---- PASSAGE TO READ

Br-Johnson commented 1 year ago
  • Does the catch_id column in IYS_Bongo_specimen have a corresponding catch_id in IYS_trawl_catch? Or does Bongo_specimen only join to IYS_events using station_event_id? Good question, currently the catch_id columns for the bongo data does not have an catch_id in the IYS_trawl_catch data file. I think that was done on purpose to keep that data file + its column headers trawl data specific. I've now included catch_id and specimen_id in the bongo_specimen data tab -- does that make sense?

What is the purpose of the catch_id column? I assume the station_event_id relates to a specific bongo tow... what does the catch_id relate to? Is it a subsample? If it doesn't identify a sub sample and it's not a primary or foreign key to another table, it seems superfluous.

Br-Johnson commented 1 year ago

Relational structure:

Br-Johnson commented 1 year ago

representation of size_class is inconsistent. ie 20mm+ while others are for eg > 10 mm **I'm not sure how to address this/whether we should address it. Perhaps we can change it to two columns: 'minimum_size' and 'maximum_size', but I'm not sure if that's useful for data users.

Perhaps leave as is if it's not possible to align the values

$sf_proc includes date values: 10-May for eg. while others are '< 5' Addressed: This was also noted by Joanne Breckenridge. She suggested adding 'mm' to ensure Excel doesn't convert it to a date immediately. Open to other suggestions if you have them, but otherwise I think that's a good (temporary?) work around.

Sounds OK to me.

IYS_events$day_night includes the values dawn, dusk, night/dawn. The data dictionary also doesn't totally clarify what day/night means... dark, light? Or are the hours between 6 am to 6 pm is day for example.. Not fully sure, I think this information was added arbitarily? Can investigate, but I don't think it has to do with specific times.

It would make sense if it's just daylight vs dark. Up to you if you think it's necessary to confirm...

--------

Condense the paragraph of the comment thread above that begins "$sf_proc includes date values" into a short bulleted list that keeps its main facts.

---- SOURCE INFORMATION

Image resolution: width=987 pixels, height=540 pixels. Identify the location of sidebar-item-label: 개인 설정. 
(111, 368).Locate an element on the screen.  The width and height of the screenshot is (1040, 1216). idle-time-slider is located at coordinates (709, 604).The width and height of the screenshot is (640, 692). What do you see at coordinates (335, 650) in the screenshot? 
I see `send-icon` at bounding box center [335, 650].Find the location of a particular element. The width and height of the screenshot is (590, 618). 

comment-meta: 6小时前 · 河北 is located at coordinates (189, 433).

--------
---- SOURCE INFORMATION

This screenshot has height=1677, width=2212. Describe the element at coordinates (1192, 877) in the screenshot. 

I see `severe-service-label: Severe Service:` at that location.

--------
---- SOURCE INFORMATION

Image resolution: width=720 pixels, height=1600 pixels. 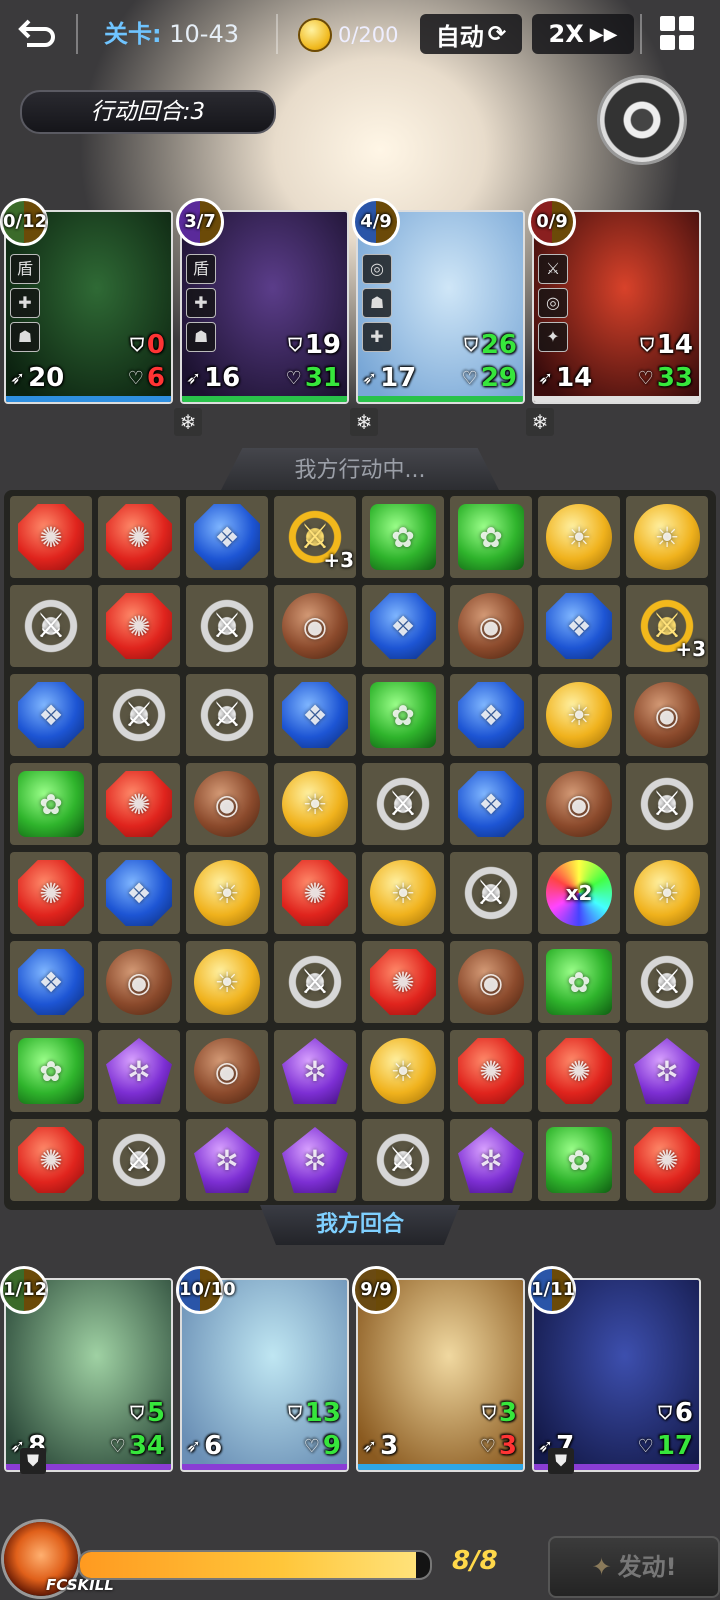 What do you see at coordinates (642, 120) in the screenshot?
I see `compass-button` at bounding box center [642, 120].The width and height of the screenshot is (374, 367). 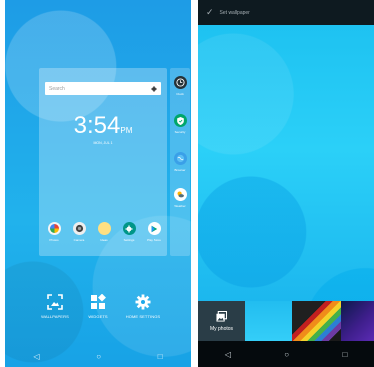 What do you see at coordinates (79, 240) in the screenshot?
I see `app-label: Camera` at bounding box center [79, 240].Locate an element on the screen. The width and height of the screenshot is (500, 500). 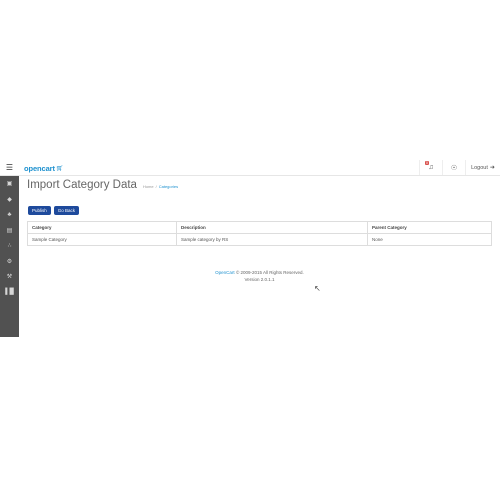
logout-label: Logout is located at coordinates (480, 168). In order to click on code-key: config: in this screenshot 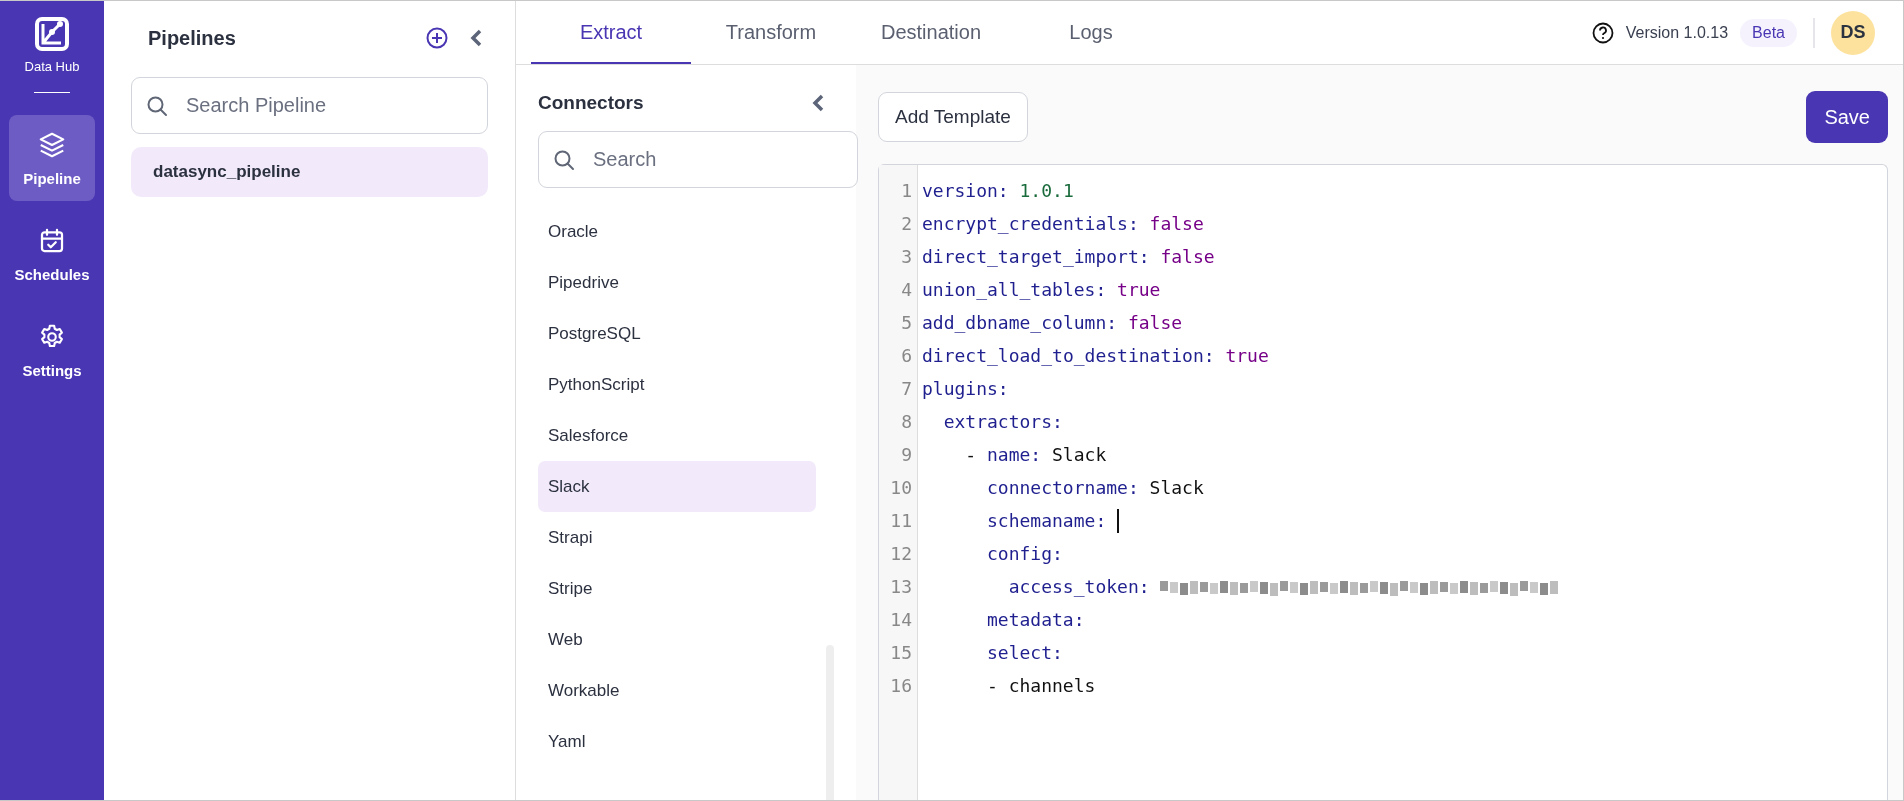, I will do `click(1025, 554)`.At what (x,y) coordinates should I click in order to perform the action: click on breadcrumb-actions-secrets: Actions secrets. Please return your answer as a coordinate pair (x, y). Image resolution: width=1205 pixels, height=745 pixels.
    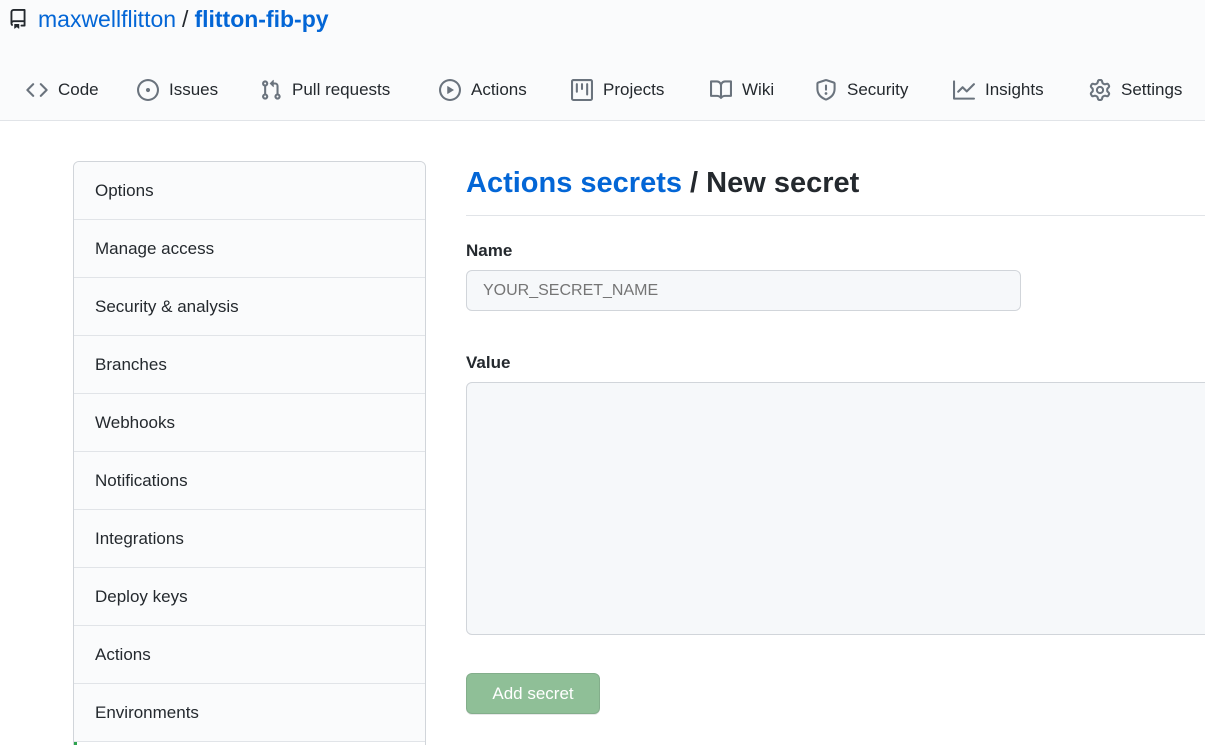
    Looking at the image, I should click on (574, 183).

--------

*OUTPUT BELOW*
- In $sf_proc, some values appear as dates, such as 10-May, while others look like '< 5'.
- The issue is marked as addressed; Joanne Breckenridge had also noted it.
- She suggested adding 'mm' so Excel doesn't immediately convert the values to dates.
- The commenter is open to other suggestions but considers this a good, possibly temporary, workaround.